Two people have been killed and at least six others wounded in a stabbing in the south-western Finnish city of Turku.
Police shot the suspected attacker and arrested him. They say they know his identity, but have not disclosed it.
One of the victims, a woman, was stabbed several times in the neck on Friday. The victims were adults and three are in intensive care.
Police have raided a flat and made a number of arrests overnight.
“We are investigating what their role is in this. Whether they had something to do with this act, or if they were just involved with this person,” detective superintendent Markus Laine told Finnish news agency SST.

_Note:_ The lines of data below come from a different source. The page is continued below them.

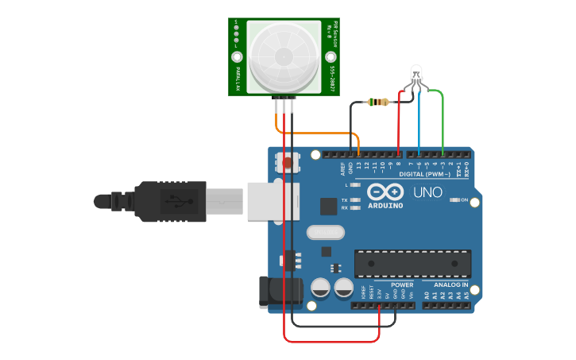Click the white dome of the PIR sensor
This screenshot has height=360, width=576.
284,56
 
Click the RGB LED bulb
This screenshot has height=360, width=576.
416,75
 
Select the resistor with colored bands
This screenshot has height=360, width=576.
380,102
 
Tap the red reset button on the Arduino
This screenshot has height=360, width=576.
287,164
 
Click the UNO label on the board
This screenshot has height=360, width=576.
427,192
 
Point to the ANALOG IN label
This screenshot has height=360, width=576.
450,285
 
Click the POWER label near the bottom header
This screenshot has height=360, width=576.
402,285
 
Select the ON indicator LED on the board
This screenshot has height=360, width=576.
455,199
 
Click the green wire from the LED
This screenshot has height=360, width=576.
442,119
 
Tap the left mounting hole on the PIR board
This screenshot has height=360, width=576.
237,57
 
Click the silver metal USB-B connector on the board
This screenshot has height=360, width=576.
270,201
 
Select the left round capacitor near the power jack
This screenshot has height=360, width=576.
321,288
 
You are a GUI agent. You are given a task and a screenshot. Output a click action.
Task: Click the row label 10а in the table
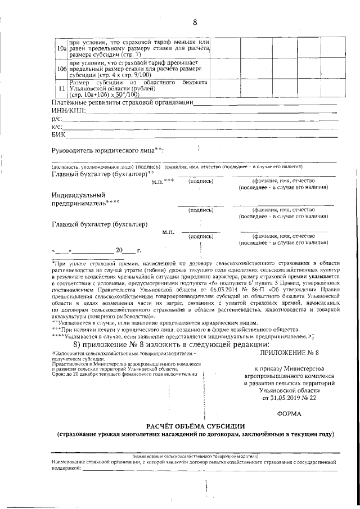(61, 51)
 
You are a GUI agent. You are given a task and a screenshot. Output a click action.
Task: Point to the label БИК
(58, 135)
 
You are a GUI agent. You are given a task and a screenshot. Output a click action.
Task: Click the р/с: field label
(56, 119)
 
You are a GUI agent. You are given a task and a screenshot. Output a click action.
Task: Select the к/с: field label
(56, 127)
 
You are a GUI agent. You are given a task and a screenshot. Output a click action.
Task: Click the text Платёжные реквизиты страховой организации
(122, 102)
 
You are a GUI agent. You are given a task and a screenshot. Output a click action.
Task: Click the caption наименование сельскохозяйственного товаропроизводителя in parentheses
(195, 456)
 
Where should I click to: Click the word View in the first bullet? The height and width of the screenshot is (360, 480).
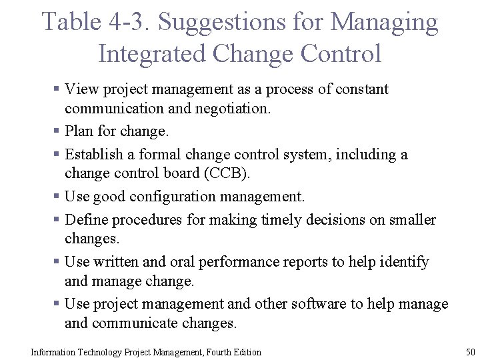83,89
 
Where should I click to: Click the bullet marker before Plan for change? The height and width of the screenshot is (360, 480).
58,132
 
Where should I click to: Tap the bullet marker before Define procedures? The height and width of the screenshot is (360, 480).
58,220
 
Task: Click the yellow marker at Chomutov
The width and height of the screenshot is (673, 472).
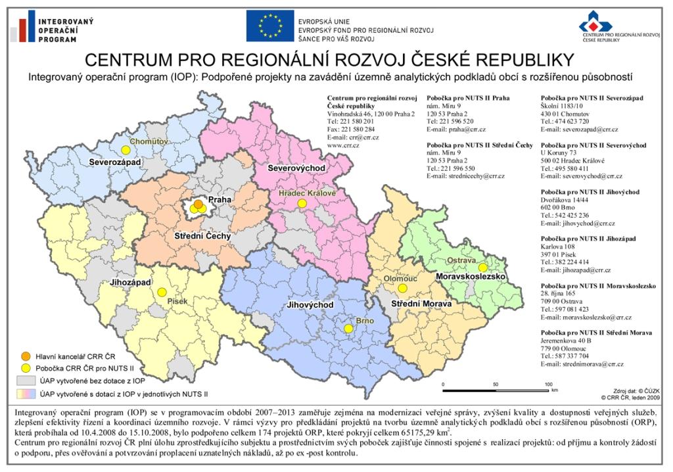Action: coord(126,150)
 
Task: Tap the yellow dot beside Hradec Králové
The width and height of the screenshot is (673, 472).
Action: coord(302,204)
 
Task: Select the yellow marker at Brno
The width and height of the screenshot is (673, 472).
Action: coord(348,328)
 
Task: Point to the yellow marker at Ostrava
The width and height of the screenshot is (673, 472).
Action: coord(483,268)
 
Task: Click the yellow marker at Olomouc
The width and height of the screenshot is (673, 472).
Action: coord(403,288)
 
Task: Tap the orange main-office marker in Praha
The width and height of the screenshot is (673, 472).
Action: coord(198,204)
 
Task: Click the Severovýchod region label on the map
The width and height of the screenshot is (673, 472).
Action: coord(296,169)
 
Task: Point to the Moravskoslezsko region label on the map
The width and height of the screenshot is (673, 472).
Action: coord(471,277)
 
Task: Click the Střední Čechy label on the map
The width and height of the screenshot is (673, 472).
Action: coord(202,235)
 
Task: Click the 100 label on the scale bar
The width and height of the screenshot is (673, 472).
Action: coord(547,383)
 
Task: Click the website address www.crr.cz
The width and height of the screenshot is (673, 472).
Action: coord(340,146)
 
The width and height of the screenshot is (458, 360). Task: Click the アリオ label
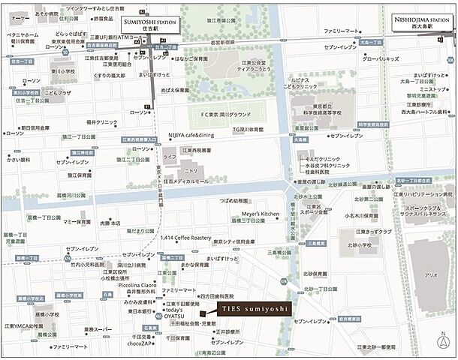click(x=430, y=275)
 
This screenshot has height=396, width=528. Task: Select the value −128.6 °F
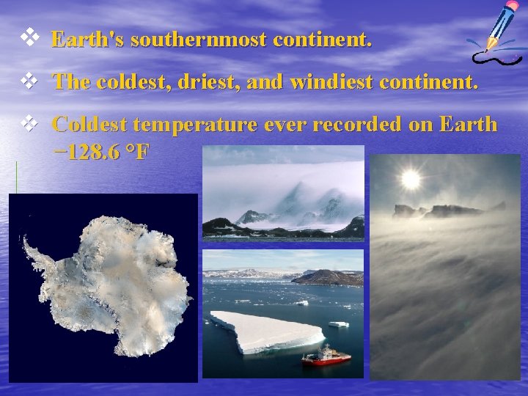tap(103, 153)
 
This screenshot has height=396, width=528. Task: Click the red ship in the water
tap(326, 357)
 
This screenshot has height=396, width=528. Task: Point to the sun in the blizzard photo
tap(410, 179)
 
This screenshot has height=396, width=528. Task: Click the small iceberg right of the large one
tap(338, 323)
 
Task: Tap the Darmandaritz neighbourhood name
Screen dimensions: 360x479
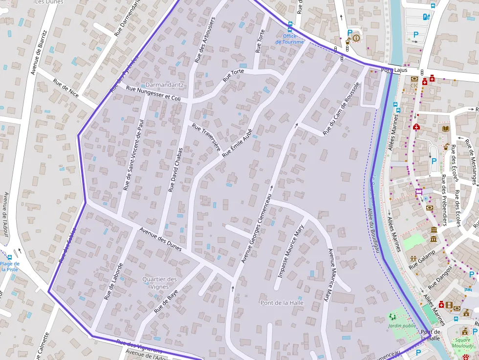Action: click(x=165, y=85)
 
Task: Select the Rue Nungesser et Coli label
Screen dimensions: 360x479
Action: click(x=153, y=94)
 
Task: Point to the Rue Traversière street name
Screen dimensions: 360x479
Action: click(x=206, y=137)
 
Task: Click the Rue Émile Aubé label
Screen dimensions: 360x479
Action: click(x=237, y=143)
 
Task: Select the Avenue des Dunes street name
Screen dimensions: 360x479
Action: click(x=160, y=239)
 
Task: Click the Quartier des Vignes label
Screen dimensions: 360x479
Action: click(x=159, y=283)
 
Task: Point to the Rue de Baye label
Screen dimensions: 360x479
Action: click(x=166, y=301)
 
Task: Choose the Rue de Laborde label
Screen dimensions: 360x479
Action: click(x=113, y=281)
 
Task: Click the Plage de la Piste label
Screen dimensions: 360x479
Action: click(x=10, y=266)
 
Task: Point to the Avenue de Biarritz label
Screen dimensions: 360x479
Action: click(x=39, y=52)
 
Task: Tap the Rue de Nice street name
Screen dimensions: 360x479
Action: click(x=66, y=88)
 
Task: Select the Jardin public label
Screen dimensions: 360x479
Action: click(x=402, y=325)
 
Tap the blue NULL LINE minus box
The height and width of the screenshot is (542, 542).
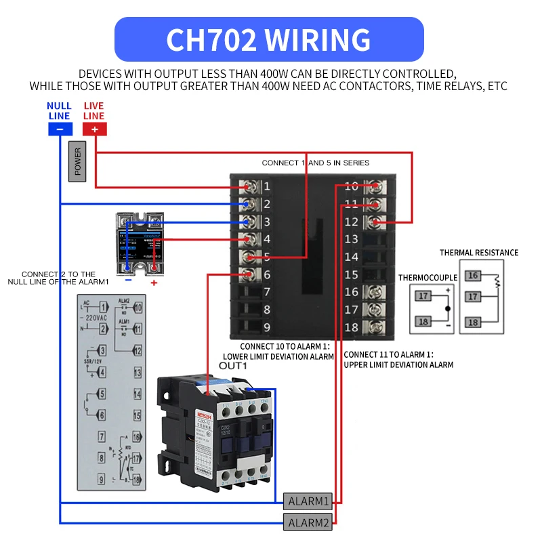click(60, 129)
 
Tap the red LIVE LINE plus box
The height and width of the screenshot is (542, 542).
click(94, 129)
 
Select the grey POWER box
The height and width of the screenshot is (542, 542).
click(77, 163)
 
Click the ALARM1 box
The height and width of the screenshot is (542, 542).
click(308, 501)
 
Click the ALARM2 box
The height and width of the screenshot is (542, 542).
click(308, 522)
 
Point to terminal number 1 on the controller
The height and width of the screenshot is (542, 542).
click(267, 186)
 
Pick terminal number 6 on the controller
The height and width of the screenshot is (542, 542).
click(267, 274)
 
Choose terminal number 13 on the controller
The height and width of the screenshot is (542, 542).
click(351, 239)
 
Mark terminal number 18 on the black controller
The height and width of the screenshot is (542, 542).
click(351, 327)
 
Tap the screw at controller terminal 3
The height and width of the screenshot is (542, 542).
click(251, 222)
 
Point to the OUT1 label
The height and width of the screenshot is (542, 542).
click(233, 366)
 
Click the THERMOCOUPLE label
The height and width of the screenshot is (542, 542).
click(428, 277)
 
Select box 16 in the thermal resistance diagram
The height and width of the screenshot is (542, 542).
click(474, 275)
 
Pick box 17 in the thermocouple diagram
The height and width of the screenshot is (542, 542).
click(422, 295)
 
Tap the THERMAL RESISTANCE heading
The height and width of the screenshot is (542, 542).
click(478, 253)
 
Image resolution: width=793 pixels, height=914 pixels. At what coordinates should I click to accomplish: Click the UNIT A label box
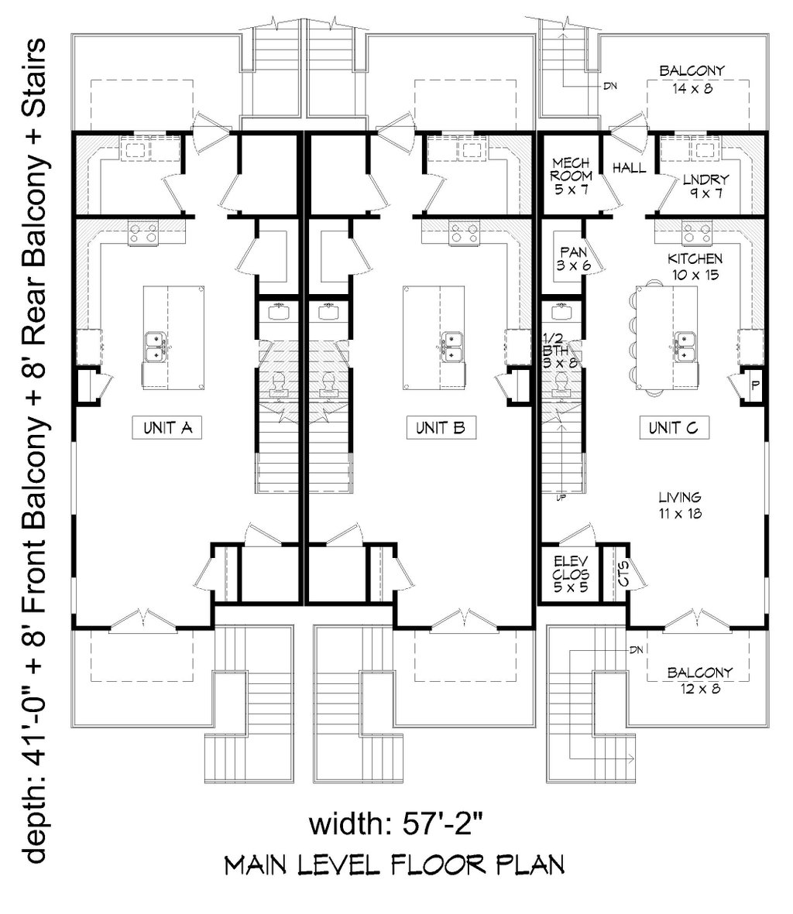point(167,428)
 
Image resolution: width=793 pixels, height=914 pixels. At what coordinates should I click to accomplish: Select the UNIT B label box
point(441,428)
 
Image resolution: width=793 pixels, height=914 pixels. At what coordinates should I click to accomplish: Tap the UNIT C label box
point(674,428)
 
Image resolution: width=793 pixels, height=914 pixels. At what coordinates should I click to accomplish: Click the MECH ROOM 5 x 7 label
point(572,176)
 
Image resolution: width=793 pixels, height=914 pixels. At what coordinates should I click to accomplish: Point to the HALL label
point(629,169)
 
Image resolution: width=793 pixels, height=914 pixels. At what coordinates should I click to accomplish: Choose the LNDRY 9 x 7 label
point(706,186)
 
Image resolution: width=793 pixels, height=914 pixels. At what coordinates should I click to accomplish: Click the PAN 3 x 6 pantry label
point(573,258)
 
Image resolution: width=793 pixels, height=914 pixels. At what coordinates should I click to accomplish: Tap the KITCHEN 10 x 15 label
point(695,266)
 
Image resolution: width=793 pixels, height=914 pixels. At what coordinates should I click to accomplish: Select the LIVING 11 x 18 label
point(680,505)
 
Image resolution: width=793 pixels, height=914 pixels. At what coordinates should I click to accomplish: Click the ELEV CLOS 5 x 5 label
point(571,574)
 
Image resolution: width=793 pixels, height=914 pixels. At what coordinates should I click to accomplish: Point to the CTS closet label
point(623,573)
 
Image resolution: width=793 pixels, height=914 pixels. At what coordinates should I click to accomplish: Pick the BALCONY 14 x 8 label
point(692,79)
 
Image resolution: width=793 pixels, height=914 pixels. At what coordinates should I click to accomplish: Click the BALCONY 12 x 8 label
point(700,680)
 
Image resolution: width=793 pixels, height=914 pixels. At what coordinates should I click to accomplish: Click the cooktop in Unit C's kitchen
point(698,233)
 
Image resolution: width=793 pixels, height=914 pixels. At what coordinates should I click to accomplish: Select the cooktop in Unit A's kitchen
point(142,233)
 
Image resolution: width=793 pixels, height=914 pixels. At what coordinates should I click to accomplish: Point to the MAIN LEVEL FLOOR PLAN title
point(395,864)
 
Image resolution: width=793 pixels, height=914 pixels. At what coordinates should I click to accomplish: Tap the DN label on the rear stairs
point(610,86)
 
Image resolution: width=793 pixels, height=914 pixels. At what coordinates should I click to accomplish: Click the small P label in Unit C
point(755,385)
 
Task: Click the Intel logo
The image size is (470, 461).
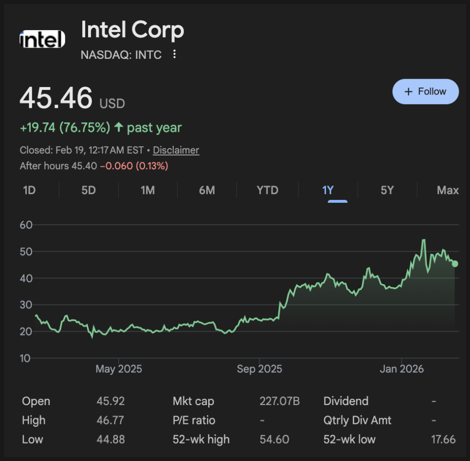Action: [42, 39]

The raided flat is in the Varissuo area of Turku, home to a large immigrant population.
Earlier, Interior Minister Paula Risikko described the suspect as “foreign-looking” and linked the attack to the murder of 14 people in Barcelona.
The attack happened in the Puutori-Market Square area of Turku.
Police said the alarm was raised at 16:02 local time (13:02 GMT) on Friday, when a man was reported to have attacked passers-by with a knife. Witnesses said he then ran to a nearby square and stabbed more people before he was shot in the thigh. Police said he was arrested at 16:05.
Eyewitness Jesse Brown told the BBC: “I saw police shoot a person, a man I think. People were running and there was talk about a knife attack, possibly multiple perpetrators.”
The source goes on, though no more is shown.